Parlant d’urgences, les infirmières praticiennes spécialisées pourraient aussi y être mises à contribution. Cette idée-là non plus n’est pas nouvelle.

Elle figure au nombre des neuf recommandations du rapport Salois (datant de 2016) intitulé Apprendre des meilleurs : étude comparative des urgences au Québec.

Consultez le rapport

Ce rapport – qui devrait être une lecture obligée pour les membres de la cellule de crise du ministre – confirmait qu’au Québec, il y a des urgences très bien gérées et d’autres, nettement moins.

Le document offrait aussi une liste de solutions pour améliorer les pratiques et processus en place dans les urgences de la province.

On ne reproduira pas ici toute la liste, mais notons que plusieurs de ces solutions n’ont jamais été implantées à la grandeur du réseau et demeurent brûlantes d’actualité.

Assurer la disponibilité des lits sur les étages lors d’un débordement à l’urgence, par exemple. Soutenir la performance dans les urgences par un financement adapté. Ou encore, définir des cibles prédéterminées pour améliorer la performance à l’urgence et suivre de manière continue leur atteinte.

Tout ça pour dire que dans notre réseau, implanter des solutions pratico-pratiques qui amélioreraient l’efficacité du système peut être aussi dur que de faire entrer un carré dans un cercle.

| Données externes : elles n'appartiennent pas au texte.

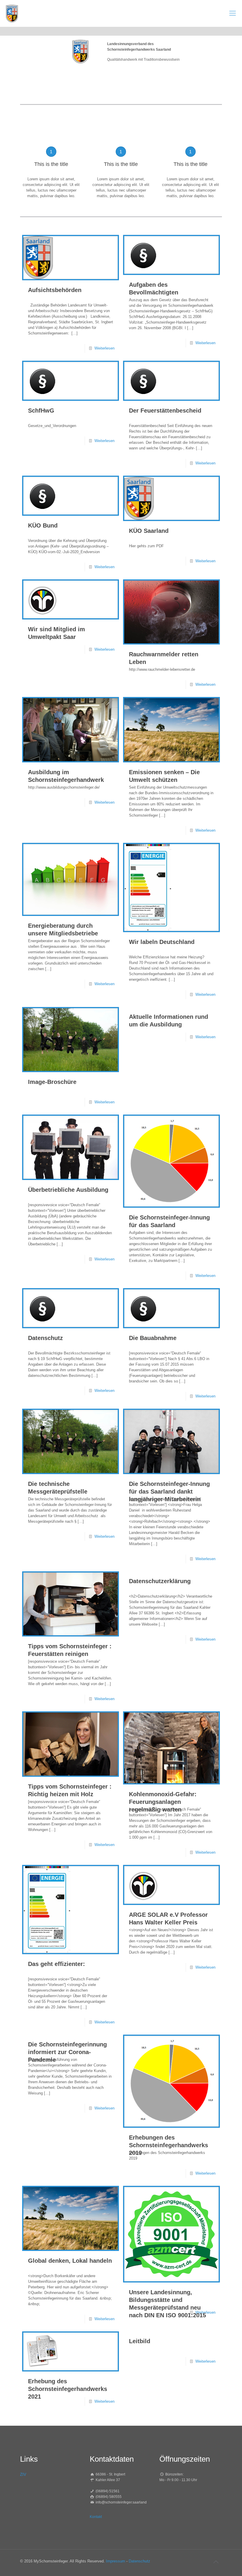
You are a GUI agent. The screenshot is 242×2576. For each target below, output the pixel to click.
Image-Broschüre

La résistance au changement, pour toutes sortes de bonnes et – surtout – de mauvaises raisons, est forte. Chez des professionnels de la santé. Chez des gestionnaires dans le réseau. Et au sein même du Ministère, ce que Christian Dubé a sûrement déjà constaté.

En temps de crise, par contre, cette résistance a tendance à s’atténuer.

Le ministre aurait donc tout avantage à foncer pour parvenir à faire implanter très rapidement les solutions que sa cellule de crise jugera prioritaires et à oser remettre en question les dogmes. Quitte à dire des vérités parfois désagréables, à devoir s’en prendre à certaines vaches sacrées et même à bousculer son propre ministère. Les attentes sont élevées.

Mais le ministre n’a pas à préparer de révolution. On espère, beaucoup plus prosaïquement, qu’il sera celui qui parviendra enfin à mettre en œuvre de véritables solutions.